- _Vorliegender Text_
++++++

Der junge Mann mietete sich schon zwei Tage vor dem Attentat in das Mannschaftshotel des BVB ein: Er wählte ein Zimmer im Dachgeschoss, mit Blick auf den späteren Anschlagsort. Von dort hätte er wohl die Möglichkeit gehabt, die Bomben per Fernzündung hochgehen zu lassen. Laut "Bild"-Zeitung fiel der Mann den Hotelangestellten nicht nur wegen seiner expliziten Zimmerwünsche auf, sondern auch mit seinem Verhalten am Tag des Anschlags: Während alle anderen Gäste nach der Explosion aufgeregt durch das Hotel gelaufen seien, habe er ganz ruhig im Restaurant gesessen und Steak bestellt.

Der Verdächtige hatte vorsorglich auch für eine Woche später noch ein Zimmer in dem Hotel reserviert - für den Termin einer weiteren Partie zwischen dem BVB und dem AS Monaco. Sehr viel ist noch nicht bekannt über diesen Sergej W. Eines allerdings sagen die Ermittler schon: Er hat große elektrotechnische Kenntnisse. Offenbar war er Elek triker in einem Tübinger Heizwerk.

Das könnte zu den Sprengsätzen passen: Sie waren professionell gebaut, wurden laut Bundesanwaltschaft auch "zeitlich optimal gezündet". Doch eine der Bomben war einen Meter über dem Boden angebracht - zu hoch, um den Bus mit voller Wucht zu treffen. Der mörderische Plan ging deswegen nicht auf. Ermittler kamen Sergej W. über die Optionsgeschäfte auf die Spur. Über mehrere Tage beobachteten sie ihn. Am Freitag folgte dann der Zugriff, später erging Haftbefehl. Sergej W. soll nach einem Medienbericht gleich nach der Festnahme ein Geständnis abgelegt haben. "Ich bin es, ihr habt den Richtigen", habe er gesagt, als ihn ein sechsköpfiges Team der Anti-Terroreinheit GSG 9 auf dem Weg zu seiner Arbeitsstelle verhaftet habe, berichtet "Focus Online" unter Berufung auf Sicherheitskreise.

++++++

- _Aufgaben_
#1 Beantworte zum Bericht über den Anschlag auf den BVB-Bus folgende Fragen:
(a) Wie viele Tage vor dem Attentat mietete sich der Mann im Mannschaftshotel ein?
(b) Was bestellte er laut „Bild“-Zeitung am Tag des Anschlags im Restaurant?
(c) Wie hoch über dem Boden war eine der Bomben angebracht?
#2 Gib aus dem Bericht über den Anschlag auf den BVB-Bus den Abschnitt wortgetreu wieder, der mit den Worten „Das könnte zu“ einsetzt und mit „Berufung auf Sicherheitskreise.“ schließt.

- _Erfasste Daten_
++++++

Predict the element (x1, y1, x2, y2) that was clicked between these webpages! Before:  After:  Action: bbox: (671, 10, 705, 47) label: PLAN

++++++

- _Erwartete Antworten_
#1
(a) Zwei Tage
(b) Steak
(c) Einen Meter

#2
Das könnte zu den Sprengsätzen passen: Sie waren professionell gebaut, wurden laut Bundesanwaltschaft auch "zeitlich optimal gezündet". Doch eine der Bomben war einen Meter über dem Boden angebracht - zu hoch, um den Bus mit voller Wucht zu treffen. Der mörderische Plan ging deswegen nicht auf. Ermittler kamen Sergej W. über die Optionsgeschäfte auf die Spur. Über mehrere Tage beobachteten sie ihn. Am Freitag folgte dann der Zugriff, später erging Haftbefehl. Sergej W. soll nach einem Medienbericht gleich nach der Festnahme ein Geständnis abgelegt haben. "Ich bin es, ihr habt den Richtigen", habe er gesagt, als ihn ein sechsköpfiges Team der Anti-Terroreinheit GSG 9 auf dem Weg zu seiner Arbeitsstelle verhaftet habe, berichtet "Focus Online" unter Berufung auf Sicherheitskreise.